The cut below leads to a draft that LJ saved which must date back to some late night last summer. I don't really remember writing it but I don't really want to lose it either, so I'm lumping it in with this post, and it's actually fairly relevant, so it works out kind of nicely.

I have a talent, which I'm guessing isn't unique to myself but shared by most people, in putting future events out of my mind and leaving them "for later." One of these, however, has become increasingly difficult to put off any longer: college.

They say a picture is worth a thousand words, but what they forget is that each of those words is worth a rather lot in their own right, and college is no different. It means so many things to so many people: opportunity, independence, reinvention, and "partay citay" to name a just a few. But it's really nothing more than another milestone, another rite of passage as we leave the nest and head out in search of the next step. So why does it have to be so difficult?
As I leave the town where I was born and raised (and yes, the school yard was where I spent most of my days, mostly chillin' out and laxin') it's hard not to get a little choked up. In eighteen short years, this town has become my home in so many ways. When it comes to Niskayuna and my childhood, the two are inextricably entwined to the point where one is meaningless without the other. Every street holds the memory of my footsteps and bike wheels; every tree the whisper of my name. I don't mean to wax poetic, or maybe I do, but what I'm really trying to say is that this is my home, and I can't imagine anything else.
Maybe that's why it's so difficult to move on. Maybe I'm scared that it will be too difficult or I won't make any friends, or maybe I'm just sad to be leaving the friends that I have come to love.

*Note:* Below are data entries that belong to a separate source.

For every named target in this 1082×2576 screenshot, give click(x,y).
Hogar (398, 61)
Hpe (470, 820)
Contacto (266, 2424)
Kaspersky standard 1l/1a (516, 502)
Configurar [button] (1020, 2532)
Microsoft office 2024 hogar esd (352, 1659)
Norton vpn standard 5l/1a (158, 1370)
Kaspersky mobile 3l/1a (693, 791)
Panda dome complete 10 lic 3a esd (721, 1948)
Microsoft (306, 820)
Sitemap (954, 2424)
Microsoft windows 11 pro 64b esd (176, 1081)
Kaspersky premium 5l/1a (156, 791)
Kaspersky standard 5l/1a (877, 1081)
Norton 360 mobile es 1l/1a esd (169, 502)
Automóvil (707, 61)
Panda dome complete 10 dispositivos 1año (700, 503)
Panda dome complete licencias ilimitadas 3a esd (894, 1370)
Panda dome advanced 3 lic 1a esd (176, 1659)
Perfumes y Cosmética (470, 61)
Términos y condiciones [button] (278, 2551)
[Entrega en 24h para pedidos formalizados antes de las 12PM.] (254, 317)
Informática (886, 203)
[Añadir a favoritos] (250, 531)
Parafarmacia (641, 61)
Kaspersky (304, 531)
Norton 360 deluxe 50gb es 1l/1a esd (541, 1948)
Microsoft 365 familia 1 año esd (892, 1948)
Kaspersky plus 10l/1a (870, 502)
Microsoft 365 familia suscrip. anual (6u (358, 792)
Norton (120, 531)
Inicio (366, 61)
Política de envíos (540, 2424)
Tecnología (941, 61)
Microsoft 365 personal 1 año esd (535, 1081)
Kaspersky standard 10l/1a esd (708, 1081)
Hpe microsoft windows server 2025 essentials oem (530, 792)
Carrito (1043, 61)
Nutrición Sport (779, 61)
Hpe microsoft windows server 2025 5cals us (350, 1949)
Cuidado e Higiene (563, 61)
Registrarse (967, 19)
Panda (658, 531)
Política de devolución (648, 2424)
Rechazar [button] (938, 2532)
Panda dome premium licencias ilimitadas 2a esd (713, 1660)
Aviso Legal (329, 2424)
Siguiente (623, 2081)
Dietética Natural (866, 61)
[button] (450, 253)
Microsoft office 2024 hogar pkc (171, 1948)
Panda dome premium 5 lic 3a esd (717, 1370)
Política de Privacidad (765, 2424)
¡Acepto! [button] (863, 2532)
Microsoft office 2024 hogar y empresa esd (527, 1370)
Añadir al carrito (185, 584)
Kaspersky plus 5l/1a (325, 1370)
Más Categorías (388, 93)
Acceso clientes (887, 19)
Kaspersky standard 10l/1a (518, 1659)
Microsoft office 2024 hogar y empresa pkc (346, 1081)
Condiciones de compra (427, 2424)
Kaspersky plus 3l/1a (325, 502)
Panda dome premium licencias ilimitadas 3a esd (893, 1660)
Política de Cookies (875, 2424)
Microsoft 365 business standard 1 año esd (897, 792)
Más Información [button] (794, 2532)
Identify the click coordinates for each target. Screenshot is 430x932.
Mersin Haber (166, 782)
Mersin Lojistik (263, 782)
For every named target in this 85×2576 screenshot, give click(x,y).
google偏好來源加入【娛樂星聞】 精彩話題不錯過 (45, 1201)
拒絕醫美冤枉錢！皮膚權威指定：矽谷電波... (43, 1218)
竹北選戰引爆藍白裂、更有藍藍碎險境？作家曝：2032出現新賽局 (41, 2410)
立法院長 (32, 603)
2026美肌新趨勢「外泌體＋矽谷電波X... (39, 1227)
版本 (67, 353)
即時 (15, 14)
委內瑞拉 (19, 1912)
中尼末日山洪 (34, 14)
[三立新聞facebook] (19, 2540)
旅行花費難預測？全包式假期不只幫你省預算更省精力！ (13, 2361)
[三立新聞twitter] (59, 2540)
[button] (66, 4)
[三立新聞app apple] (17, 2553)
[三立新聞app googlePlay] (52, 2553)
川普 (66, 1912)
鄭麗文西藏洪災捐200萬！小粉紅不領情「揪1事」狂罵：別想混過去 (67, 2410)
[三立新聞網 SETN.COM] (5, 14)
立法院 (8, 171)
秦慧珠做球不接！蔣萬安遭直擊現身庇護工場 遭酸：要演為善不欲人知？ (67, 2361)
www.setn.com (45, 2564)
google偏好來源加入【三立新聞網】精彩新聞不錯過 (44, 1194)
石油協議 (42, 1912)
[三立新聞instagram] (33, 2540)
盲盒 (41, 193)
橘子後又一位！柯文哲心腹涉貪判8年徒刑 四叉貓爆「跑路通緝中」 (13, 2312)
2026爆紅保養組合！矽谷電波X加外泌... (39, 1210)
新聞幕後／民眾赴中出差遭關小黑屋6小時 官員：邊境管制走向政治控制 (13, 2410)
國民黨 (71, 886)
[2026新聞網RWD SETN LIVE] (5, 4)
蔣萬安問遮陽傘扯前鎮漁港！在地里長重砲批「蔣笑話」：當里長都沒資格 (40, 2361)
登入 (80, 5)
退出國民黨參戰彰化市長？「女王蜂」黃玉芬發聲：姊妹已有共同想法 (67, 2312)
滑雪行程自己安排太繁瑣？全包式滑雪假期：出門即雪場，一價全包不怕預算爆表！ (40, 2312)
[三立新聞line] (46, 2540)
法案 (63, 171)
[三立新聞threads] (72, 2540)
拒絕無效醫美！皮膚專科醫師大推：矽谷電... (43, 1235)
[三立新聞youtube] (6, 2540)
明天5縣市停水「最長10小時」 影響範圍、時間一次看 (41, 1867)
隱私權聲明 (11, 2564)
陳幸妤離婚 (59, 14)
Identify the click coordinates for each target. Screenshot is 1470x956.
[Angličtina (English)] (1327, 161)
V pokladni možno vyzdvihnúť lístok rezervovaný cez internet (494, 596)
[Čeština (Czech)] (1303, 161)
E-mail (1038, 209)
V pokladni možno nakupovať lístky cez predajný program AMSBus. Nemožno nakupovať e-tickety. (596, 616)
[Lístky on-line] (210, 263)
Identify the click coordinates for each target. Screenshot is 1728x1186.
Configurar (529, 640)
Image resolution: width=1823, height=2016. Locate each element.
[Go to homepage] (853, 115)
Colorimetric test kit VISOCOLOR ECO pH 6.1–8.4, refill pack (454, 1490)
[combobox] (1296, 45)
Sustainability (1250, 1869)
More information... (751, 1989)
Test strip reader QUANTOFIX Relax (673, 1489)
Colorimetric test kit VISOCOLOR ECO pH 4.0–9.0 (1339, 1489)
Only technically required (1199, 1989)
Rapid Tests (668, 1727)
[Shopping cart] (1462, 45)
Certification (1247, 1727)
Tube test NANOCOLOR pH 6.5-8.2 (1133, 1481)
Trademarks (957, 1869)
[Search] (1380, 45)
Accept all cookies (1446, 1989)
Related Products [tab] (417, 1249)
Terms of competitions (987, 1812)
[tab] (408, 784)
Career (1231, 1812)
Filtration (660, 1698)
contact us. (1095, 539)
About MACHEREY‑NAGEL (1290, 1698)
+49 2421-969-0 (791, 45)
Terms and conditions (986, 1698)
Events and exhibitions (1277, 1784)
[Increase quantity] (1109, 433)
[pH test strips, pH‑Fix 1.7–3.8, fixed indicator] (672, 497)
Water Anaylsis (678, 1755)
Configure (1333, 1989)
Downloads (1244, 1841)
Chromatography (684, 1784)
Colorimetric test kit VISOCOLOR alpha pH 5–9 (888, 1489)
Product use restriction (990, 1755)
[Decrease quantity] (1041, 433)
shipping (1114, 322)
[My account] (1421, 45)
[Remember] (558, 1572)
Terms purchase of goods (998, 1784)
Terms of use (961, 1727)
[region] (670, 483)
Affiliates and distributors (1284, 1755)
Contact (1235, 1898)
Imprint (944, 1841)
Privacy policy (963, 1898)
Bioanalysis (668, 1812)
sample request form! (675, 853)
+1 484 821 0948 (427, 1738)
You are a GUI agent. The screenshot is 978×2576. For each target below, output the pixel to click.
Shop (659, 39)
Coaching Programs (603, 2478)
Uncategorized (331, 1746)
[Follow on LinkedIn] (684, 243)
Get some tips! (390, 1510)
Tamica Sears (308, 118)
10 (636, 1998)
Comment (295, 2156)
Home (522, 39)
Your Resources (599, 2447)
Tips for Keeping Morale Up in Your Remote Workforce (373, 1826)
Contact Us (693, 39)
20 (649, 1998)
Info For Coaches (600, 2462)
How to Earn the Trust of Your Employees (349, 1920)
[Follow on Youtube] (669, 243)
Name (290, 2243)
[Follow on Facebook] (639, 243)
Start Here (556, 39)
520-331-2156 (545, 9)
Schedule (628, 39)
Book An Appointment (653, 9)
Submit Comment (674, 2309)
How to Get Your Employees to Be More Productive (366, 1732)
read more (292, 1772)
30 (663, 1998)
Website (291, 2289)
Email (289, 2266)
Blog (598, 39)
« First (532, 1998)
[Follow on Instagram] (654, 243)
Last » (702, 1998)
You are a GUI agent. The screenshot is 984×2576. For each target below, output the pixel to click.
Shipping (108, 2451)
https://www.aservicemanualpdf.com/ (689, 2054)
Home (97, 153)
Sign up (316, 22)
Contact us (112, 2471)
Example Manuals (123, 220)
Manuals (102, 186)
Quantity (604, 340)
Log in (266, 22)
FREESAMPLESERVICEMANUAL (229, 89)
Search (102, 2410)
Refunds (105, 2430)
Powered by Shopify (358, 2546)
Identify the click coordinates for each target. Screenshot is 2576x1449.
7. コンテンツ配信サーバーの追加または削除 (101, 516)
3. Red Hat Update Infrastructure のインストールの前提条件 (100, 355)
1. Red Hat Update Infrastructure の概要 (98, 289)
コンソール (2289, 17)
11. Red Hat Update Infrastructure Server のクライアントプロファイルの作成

Last night, lying in bed, I realized with something like a shock that I could no longer remember what my bedroom looked like. Of course I could describe it with ease, and picture all of its components when I considered them in turn, but there was no big picture, only lamps and posters and chairs and a mirror and shelves and walls and a carpet and a bed. After several minutes of increasingly panicked attempts to piece them together, I decided to tackle the problem from a different direction. Instead of trying to will the scene into my mind, I conjured up memories of specific instances that took place there. In that way, I was able to see my room again in full splendor after several more minutes of intense recollection.
Worried that I had lost the rest of my house as well, I spent the better part of the next half hour "walking" around, seeing it both as it once was, full of furniture and accumulated trinkets, family relics, photographs and clutter, and as it was the week before we moved out, empty and cold as bones. I smelled the familiar dampness of the garage, felt the old warmth of the kitchen, heard the basement stairs creak, protesting under the weight of my step, each as unique and welcoming as the last time I heard them. I walked through the family room, seeing the great stone fireplace stand testament to the memories we'd built there, and jumped headlong into the cool, heavy sheets of my parents bed. It took some effort, but I was able to see and experience it all, almost as if I were really there.
Needless to say, it was difficult. Though it's now been over six months since I moved out of my home (and I choose the word purposefully) it still tears me apart to know that I will never again walk through the front door and yell "I'm home!" It may seem silly to most, but it was the place where I spent the first eighteen years of my life, and it scares me to think, as I did last night, that I am losing that part of me.
I am enjoying my time at college. Sure, I miss my friends and even my family), and there are times when it is difficult and I wish I could just be back in High School where it didn't matter as much if you fucked up a little. But I AM enjoying myself; I love the independence, experiencing new things, meeting new people, and being able to test myself in new ways. Still, when friends or parents ask that telltale question "So, how's college going?" I can't help but feel a twinge of sadness. Because college isn't just about new beginnings. It's also about leaving something behind. And I can't help but grieve a little bit for that. Because it seems completely inappropriate given the tone of this post, I think I'll end with a Blink 182 line: I guess this is growing up.